Published time: 13 Jun, 2017 14:13
Former Tory Prime Minister John Major has spoken out against Theresa May’s intent to prop up a government with the support of the Democratic Unionist Party (DUP).
He said he is “wary” about the “fragile” deal between the prime minister and DUP leader Arlene Foster as it might undermine Northern Ireland’s peace process, which he claims may “unwind.”
Major’s comments come as May is due to discuss the terms of a “confidence and supply” deal with Foster at Downing Street on Tuesday, which would mainly entail the DUP backing the government on confidence votes and budget requests.
Major warned striking the deal with the right-wing party could make the UK come across as “impartial” rather than an “honest broker,” potentially affecting the peace process and galvanizing “hard men still there, lurking in the corners of communities” to return to some form of violence.
Saying the “peace process should not be regarded as given,” the former Tory leader told the BBC.
“I am concerned about the deal, I am wary about it, I am dubious about it, both for peace process reasons, and for other reasons as well.
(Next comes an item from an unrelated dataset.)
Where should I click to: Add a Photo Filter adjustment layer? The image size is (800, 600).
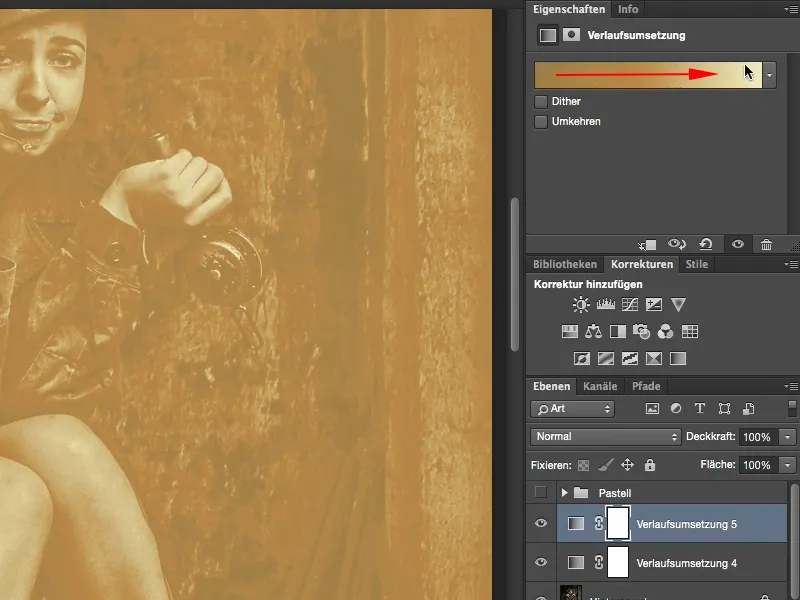coord(640,331)
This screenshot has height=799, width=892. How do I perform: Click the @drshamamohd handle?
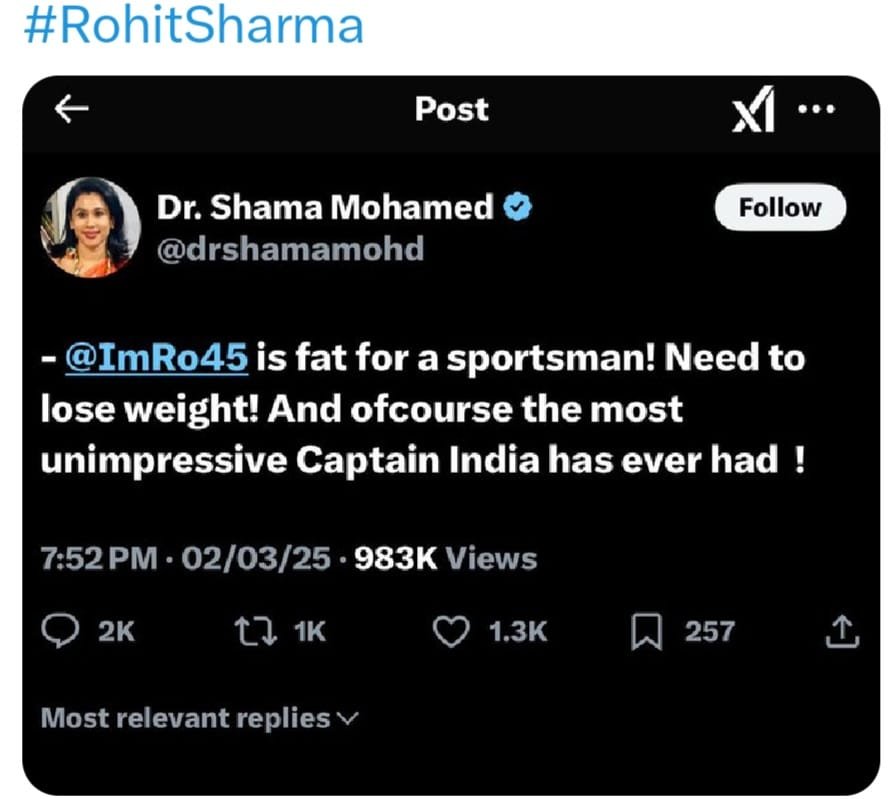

“My main concern is the peace process. A fundamental part of that peace process is that the UK government needs to be impartial between all the competing interests in Northern Ireland.
“And the danger is that however much any government tries, they will not be seen to be impartial if they are locked into a parliamentary deal at Westminster with one of the Northern Ireland parties,” he said.
Major urged May to reconsider leading a minority government instead, saying it is “an option well worth considering.”
May announced last Friday following her humiliating defeat in the general election that she would be allying with the pro-Brexit DUP party to gain a 13-seat Conservative majority.